Records for the exercise:

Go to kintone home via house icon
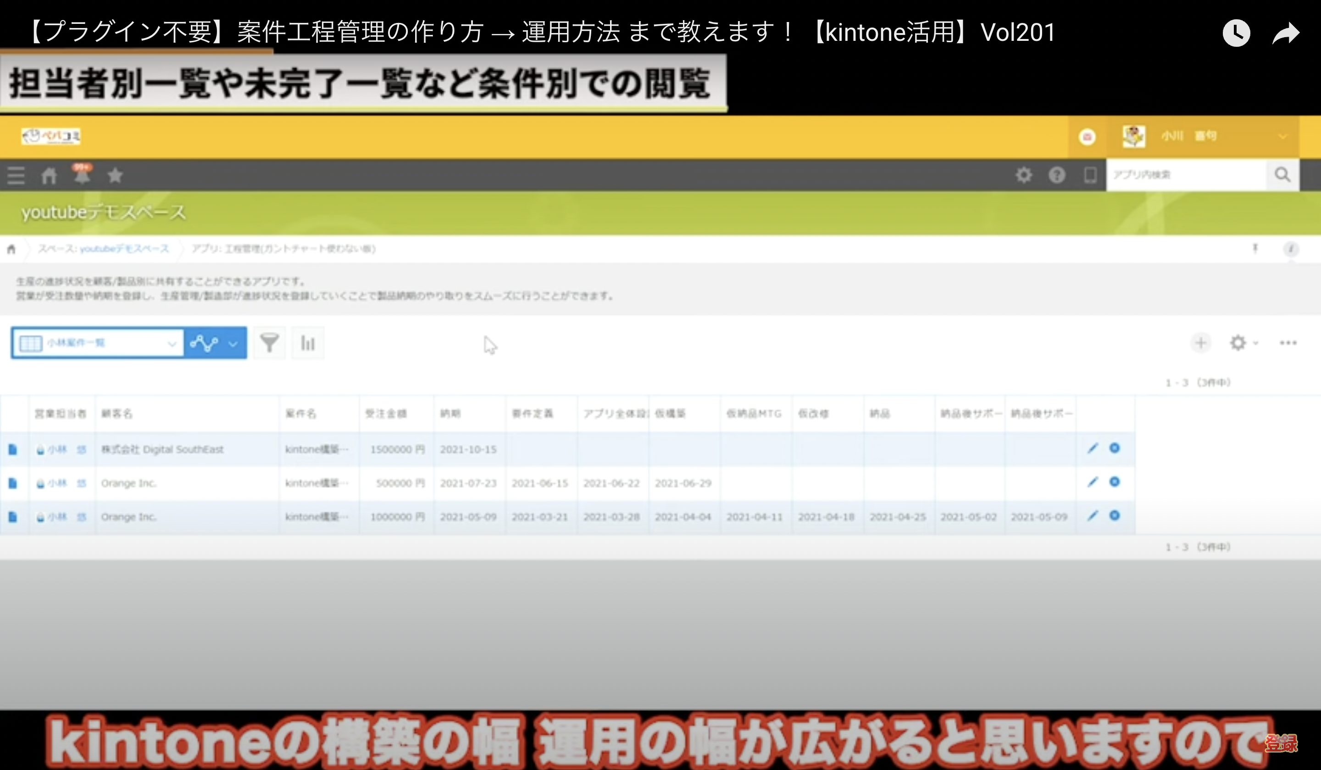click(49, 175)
* * *
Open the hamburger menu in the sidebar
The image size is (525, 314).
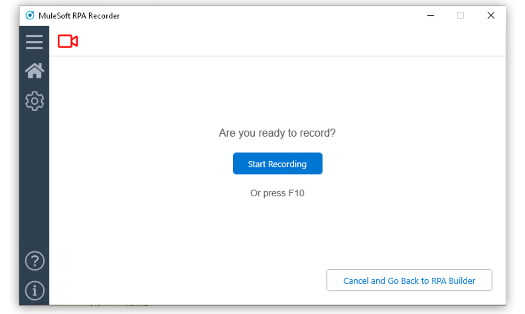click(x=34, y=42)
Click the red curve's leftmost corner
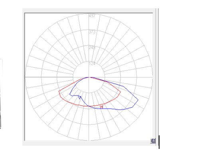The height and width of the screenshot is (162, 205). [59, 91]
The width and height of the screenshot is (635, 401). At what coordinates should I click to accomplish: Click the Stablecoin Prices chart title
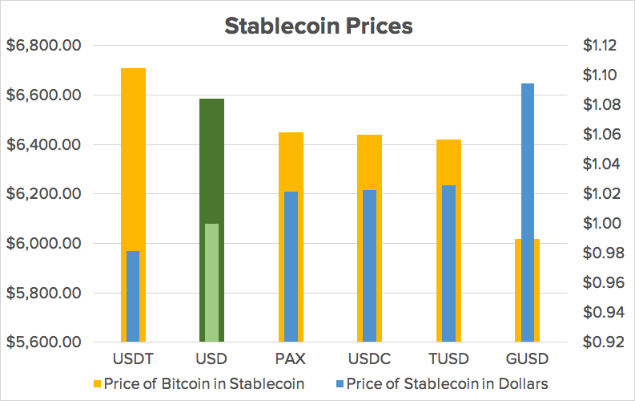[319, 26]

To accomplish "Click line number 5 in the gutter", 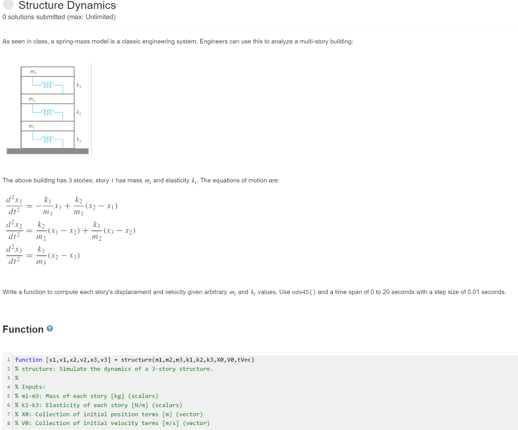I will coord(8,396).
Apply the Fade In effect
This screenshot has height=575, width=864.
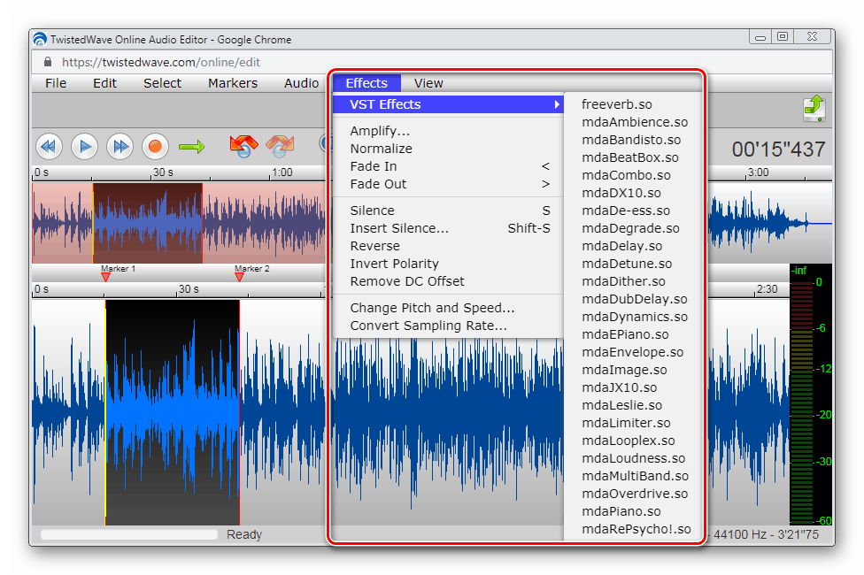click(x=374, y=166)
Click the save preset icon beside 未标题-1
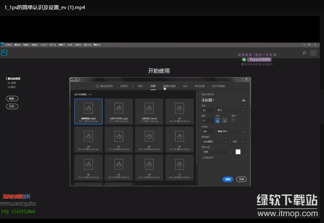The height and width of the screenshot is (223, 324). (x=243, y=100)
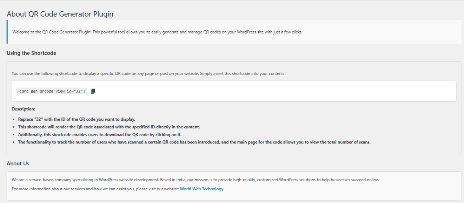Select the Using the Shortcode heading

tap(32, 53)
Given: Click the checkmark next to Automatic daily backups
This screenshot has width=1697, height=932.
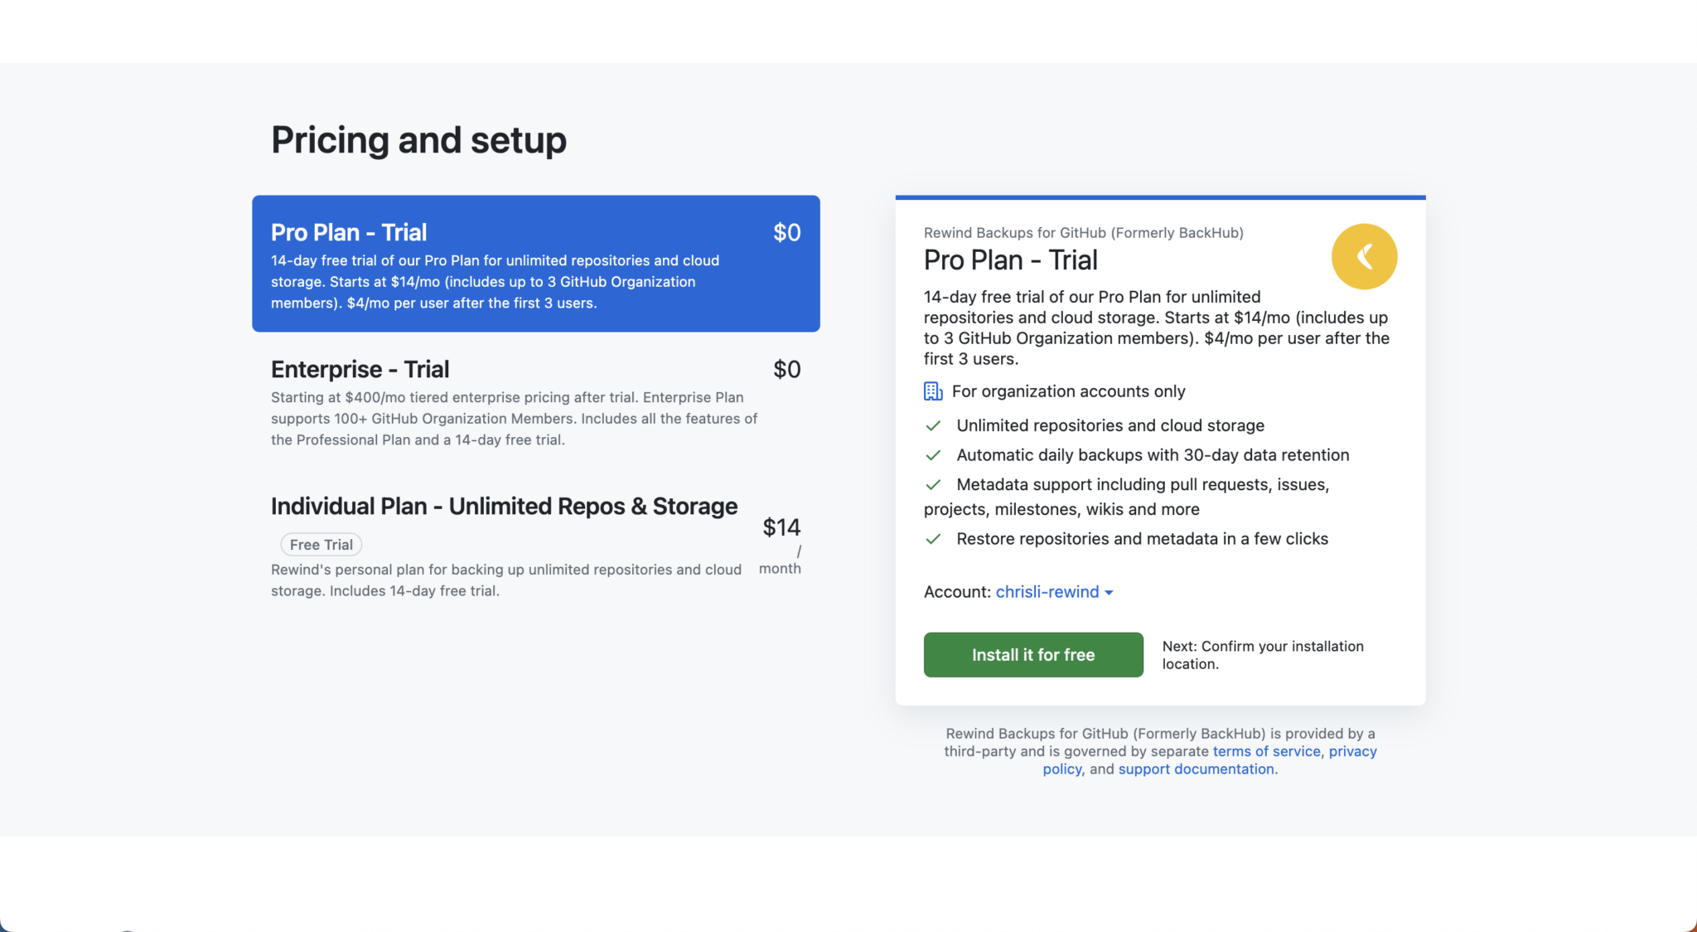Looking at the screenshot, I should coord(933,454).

What you need to do: Reproduce the lines of material from the one containing "Apply the Fade In effect" through the one containing "Looking at the", with both of those lines included, and leave out the pictures.

Complete answer:
Apply the Fade In effect
This screenshot has height=575, width=864.
click(x=374, y=166)
Click the save preset icon beside 未标题-1
The height and width of the screenshot is (223, 324). (x=243, y=100)
Select the Using the Shortcode heading

tap(32, 53)
Given: Click the checkmark next to Automatic daily backups
This screenshot has width=1697, height=932.
Looking at the screenshot, I should coord(933,454).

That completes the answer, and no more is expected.